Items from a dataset
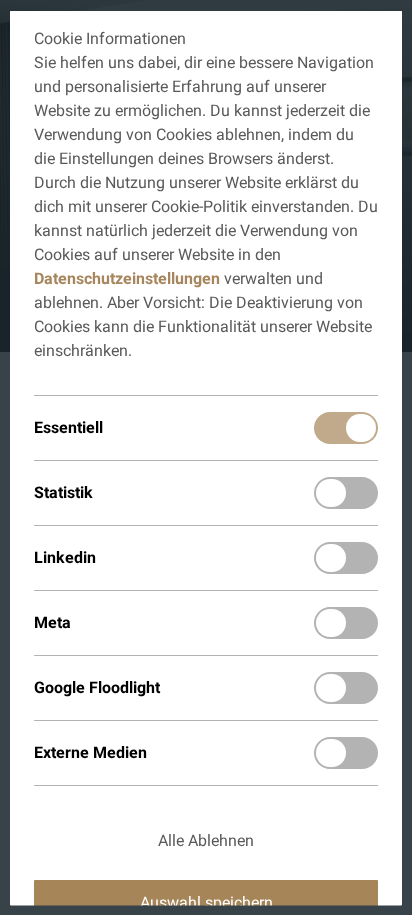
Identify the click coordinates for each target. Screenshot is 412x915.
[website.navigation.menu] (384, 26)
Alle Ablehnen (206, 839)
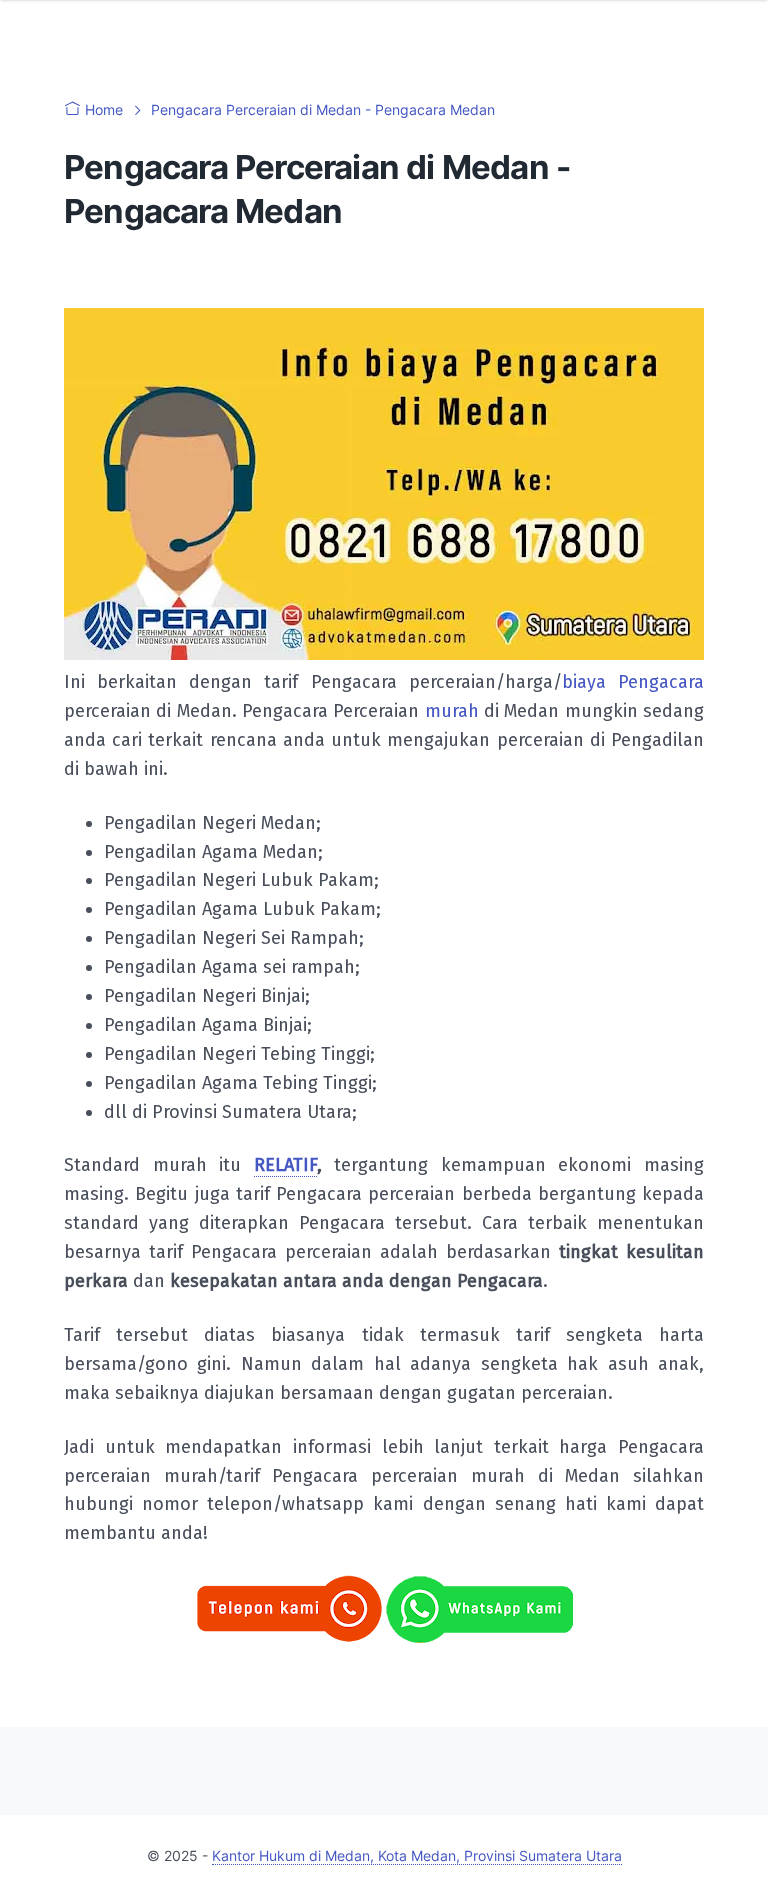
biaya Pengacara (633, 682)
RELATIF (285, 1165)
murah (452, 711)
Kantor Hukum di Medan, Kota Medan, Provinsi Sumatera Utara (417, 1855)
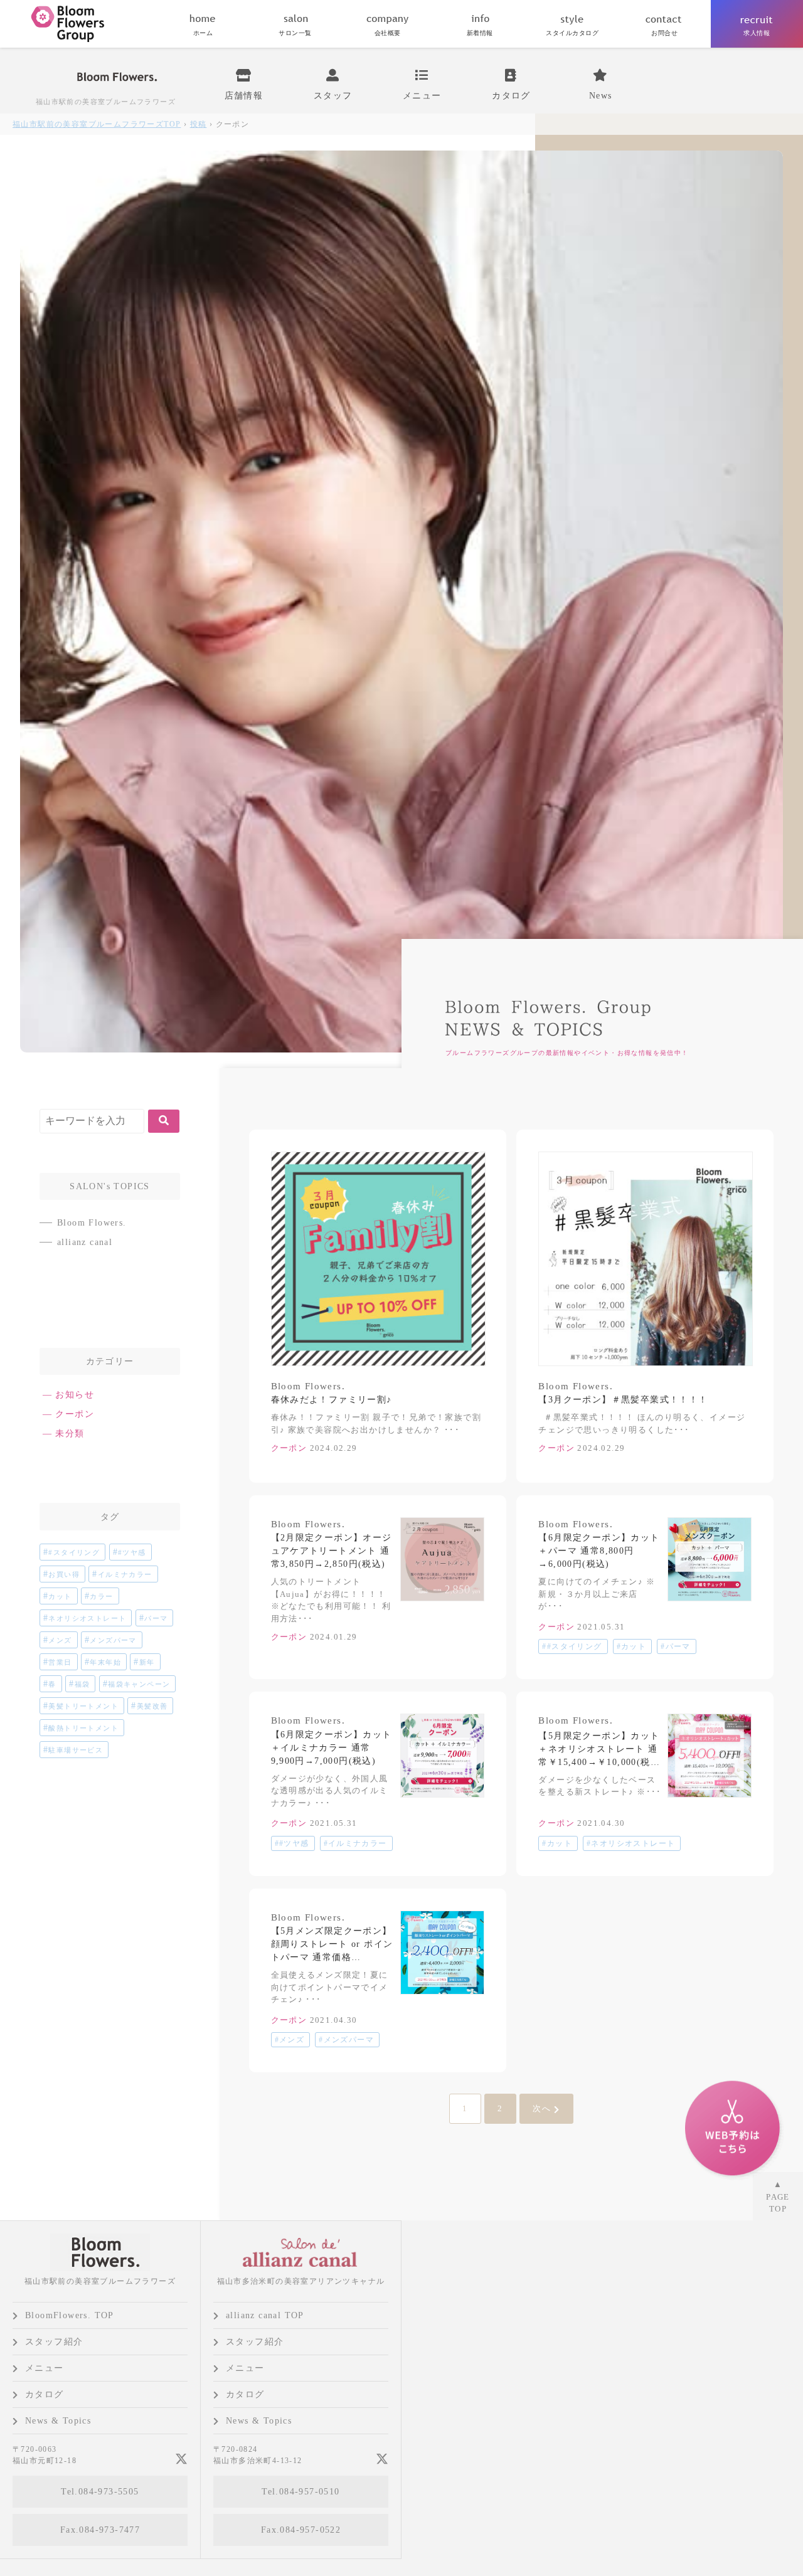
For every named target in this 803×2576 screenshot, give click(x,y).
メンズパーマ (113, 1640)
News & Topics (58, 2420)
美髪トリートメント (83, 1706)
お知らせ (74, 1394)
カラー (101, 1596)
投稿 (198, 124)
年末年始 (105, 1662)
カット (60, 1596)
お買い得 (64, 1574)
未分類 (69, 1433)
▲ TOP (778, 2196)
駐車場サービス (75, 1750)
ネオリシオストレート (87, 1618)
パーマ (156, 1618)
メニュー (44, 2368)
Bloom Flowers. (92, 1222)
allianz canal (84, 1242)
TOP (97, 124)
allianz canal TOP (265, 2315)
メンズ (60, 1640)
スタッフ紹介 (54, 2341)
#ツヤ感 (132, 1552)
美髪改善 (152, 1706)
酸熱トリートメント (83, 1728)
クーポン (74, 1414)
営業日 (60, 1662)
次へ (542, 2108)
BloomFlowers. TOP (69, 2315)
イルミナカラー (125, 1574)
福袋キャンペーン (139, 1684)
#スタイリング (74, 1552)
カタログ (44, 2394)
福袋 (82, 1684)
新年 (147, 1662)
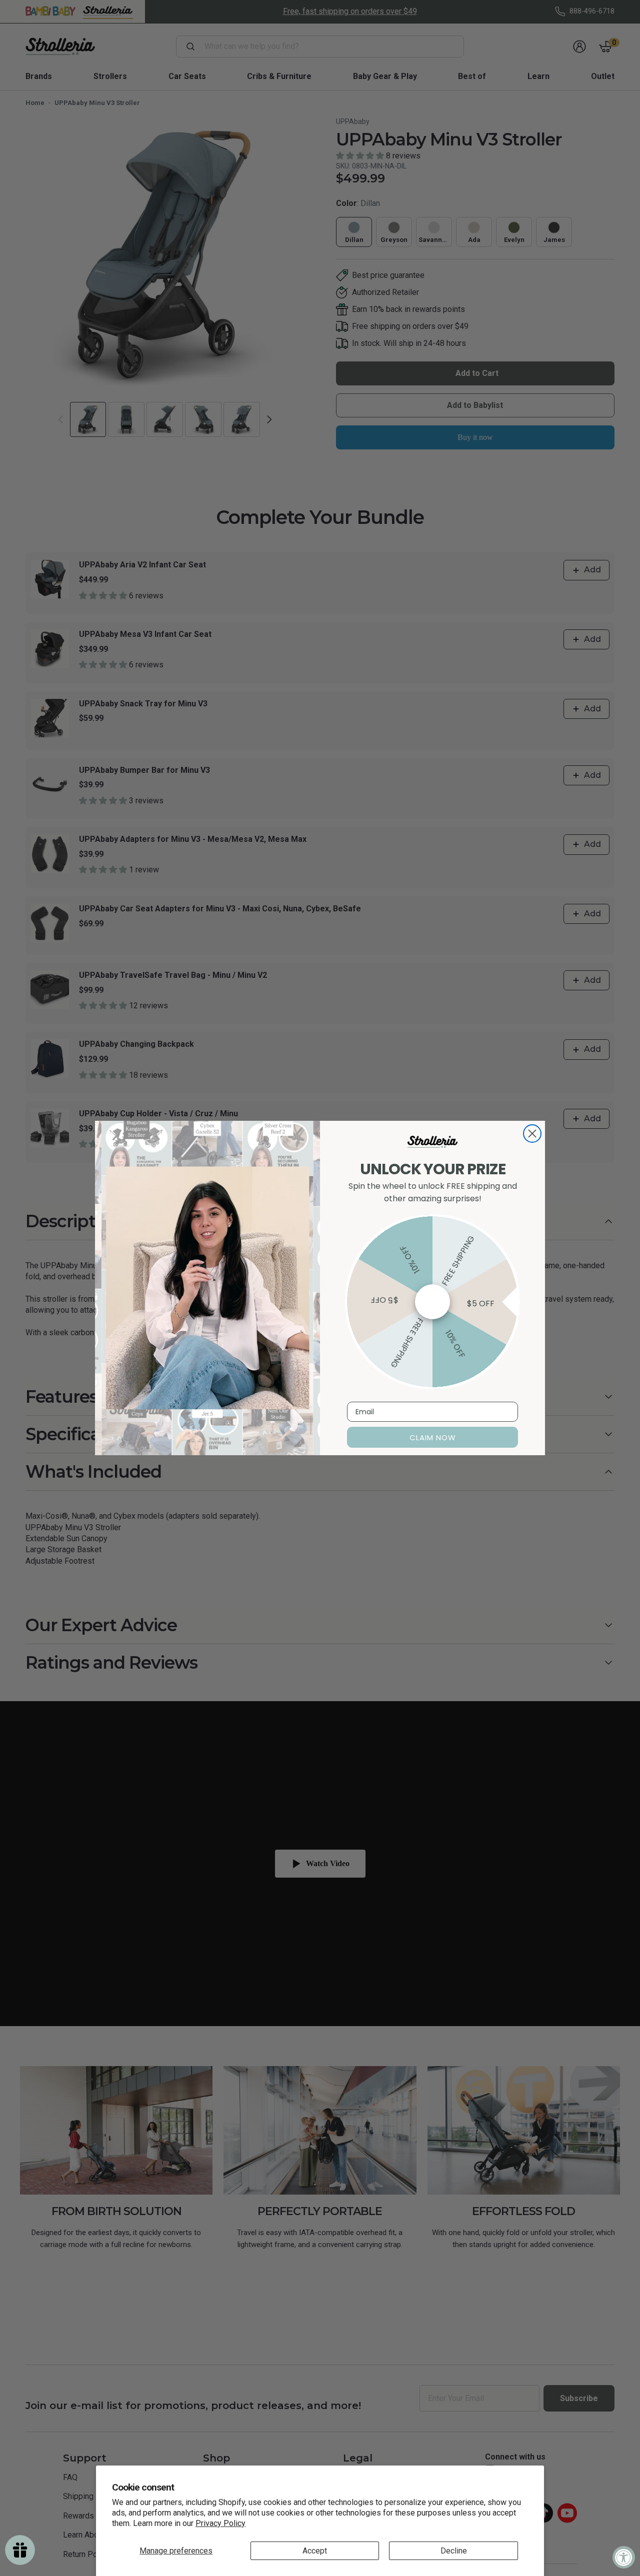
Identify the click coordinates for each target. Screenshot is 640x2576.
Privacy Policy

PROBLEM REQUIREMENTS = The lines sought are those in the data above that include the string "Identify"; copy each one.

TASK SOLUTION =
Identify the click coordinates for each target. Screenshot is 412x915.
Identify the click coordinates for each target. Screenshot is 640x2576.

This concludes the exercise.